Anyway.  Yeah, Christmas.  So the week leading up to the Big Day has been especially anxiety-ridden this year, but the actual Big Day was very pleasant.  Gifts were received with honest gratitude; I helped Middlest Nephew assemble a light saber (a first for both of us), and the weather relaxed so that driving back and forth to my sister's was uneventful.  I was supposed to go up to my dad's the night before Christmas Eve and stay over, but the weather hadn't relaxed yet.  So we put it off til Friday, which didn't work either.  And that's how we arrived at today's trip.

My dad loves to give gifts, and is always on the lookout for things he finds interesting.  So sometimes his gifts are...well...a bit of a hodge-podge.  Always meant-well, never offensive, just sorta weird sometimes.  

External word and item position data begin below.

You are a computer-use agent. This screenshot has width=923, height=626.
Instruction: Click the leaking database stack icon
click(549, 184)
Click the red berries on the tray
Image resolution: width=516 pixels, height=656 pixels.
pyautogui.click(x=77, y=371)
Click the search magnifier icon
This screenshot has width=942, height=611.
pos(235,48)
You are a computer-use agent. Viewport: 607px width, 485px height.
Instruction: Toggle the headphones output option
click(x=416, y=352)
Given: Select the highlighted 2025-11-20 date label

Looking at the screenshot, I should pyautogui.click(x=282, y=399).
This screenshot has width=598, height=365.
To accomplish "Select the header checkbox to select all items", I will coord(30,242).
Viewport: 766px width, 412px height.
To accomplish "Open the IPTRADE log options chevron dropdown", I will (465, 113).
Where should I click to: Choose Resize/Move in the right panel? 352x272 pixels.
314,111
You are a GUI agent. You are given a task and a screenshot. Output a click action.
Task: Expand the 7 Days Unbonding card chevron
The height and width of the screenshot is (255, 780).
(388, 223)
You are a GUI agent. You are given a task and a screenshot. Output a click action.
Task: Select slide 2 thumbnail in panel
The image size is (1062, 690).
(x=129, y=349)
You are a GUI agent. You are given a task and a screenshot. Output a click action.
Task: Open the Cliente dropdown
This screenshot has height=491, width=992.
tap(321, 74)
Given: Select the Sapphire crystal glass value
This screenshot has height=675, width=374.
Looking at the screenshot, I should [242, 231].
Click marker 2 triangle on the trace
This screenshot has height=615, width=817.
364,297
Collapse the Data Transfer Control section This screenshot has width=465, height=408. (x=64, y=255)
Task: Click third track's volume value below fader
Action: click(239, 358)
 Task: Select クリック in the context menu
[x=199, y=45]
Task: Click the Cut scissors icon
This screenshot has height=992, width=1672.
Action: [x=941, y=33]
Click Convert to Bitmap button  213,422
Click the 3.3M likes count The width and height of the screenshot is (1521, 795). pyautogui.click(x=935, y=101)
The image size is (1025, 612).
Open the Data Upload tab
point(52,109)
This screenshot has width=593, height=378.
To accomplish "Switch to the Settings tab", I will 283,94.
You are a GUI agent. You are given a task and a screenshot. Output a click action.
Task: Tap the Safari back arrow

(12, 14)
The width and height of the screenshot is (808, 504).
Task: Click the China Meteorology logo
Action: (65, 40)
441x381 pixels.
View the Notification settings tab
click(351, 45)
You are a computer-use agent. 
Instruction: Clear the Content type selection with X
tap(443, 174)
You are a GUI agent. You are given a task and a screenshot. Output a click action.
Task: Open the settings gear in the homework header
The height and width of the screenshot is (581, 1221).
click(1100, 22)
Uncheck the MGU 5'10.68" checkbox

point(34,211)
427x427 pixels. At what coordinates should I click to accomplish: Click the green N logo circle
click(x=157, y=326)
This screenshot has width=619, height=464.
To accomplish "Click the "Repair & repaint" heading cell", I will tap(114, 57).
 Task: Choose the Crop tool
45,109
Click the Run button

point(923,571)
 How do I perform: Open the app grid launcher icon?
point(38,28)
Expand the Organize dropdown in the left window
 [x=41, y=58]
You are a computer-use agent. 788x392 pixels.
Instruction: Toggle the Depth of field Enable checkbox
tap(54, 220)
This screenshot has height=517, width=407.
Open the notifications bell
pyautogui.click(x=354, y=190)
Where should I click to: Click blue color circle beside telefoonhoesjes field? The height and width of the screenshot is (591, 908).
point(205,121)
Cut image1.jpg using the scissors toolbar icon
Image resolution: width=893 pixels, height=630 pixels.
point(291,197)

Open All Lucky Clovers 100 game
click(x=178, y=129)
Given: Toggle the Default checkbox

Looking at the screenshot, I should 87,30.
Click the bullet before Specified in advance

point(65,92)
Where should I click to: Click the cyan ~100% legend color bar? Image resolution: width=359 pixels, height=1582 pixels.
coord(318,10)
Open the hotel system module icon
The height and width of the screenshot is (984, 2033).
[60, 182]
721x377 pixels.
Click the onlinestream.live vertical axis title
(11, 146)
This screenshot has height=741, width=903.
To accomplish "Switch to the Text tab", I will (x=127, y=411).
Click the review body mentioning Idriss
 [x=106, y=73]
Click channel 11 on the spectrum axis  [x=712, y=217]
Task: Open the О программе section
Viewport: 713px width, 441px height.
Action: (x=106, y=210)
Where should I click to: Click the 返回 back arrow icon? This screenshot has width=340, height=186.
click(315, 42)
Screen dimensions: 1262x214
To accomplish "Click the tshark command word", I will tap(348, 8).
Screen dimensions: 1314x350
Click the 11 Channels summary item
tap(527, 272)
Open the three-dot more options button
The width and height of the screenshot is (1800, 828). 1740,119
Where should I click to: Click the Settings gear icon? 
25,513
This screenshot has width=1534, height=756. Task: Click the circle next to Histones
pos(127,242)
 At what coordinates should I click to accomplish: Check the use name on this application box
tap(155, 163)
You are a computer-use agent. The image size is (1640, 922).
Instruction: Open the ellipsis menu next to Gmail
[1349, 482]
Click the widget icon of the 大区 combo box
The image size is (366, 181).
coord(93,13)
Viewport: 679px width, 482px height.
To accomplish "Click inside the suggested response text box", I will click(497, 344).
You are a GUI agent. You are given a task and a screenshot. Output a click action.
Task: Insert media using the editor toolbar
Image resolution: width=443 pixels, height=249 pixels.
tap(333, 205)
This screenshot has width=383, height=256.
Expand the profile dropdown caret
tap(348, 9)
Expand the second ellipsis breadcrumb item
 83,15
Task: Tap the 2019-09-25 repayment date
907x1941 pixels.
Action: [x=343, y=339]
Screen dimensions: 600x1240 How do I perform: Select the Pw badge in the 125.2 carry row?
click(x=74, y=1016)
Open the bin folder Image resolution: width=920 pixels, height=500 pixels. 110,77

So today, after a two-hour drive where, halfway through, the temperature dropped twenty degrees and the wind picked up to the point that it nearly blew me off my feet (no kidding) and Dad had texted to say, "Don't come, it really isn't safe" (which I didn't get, as I was driving with my hands clamped to the wheel), I arrived at the farm where I grew up, and we exchanged our gifts.

There was, indeed, the interesting assortment of little things, but this year, Dad also decided to give me my birthday present (as my birthday is in February, and he gets excited about presents and didn't want to wait).  So he handed me a long corduroy bag...with a beautiful new mountain dulcimer in it.  There is a fellow in the next town over that makes them.  We saw him at a country-fair type event earlier this fall, so I knew how lovely they were to look at, and how sweet they sounded too.

Dad picked out a lovely hourglass-shaped body of mostly curly maple, with stars for soundholes.  It matches the endrails on my hammered dulcimer.  It is the most personal gift I think I've ever received from him.

*happy sigh*  Dad really does pay attention.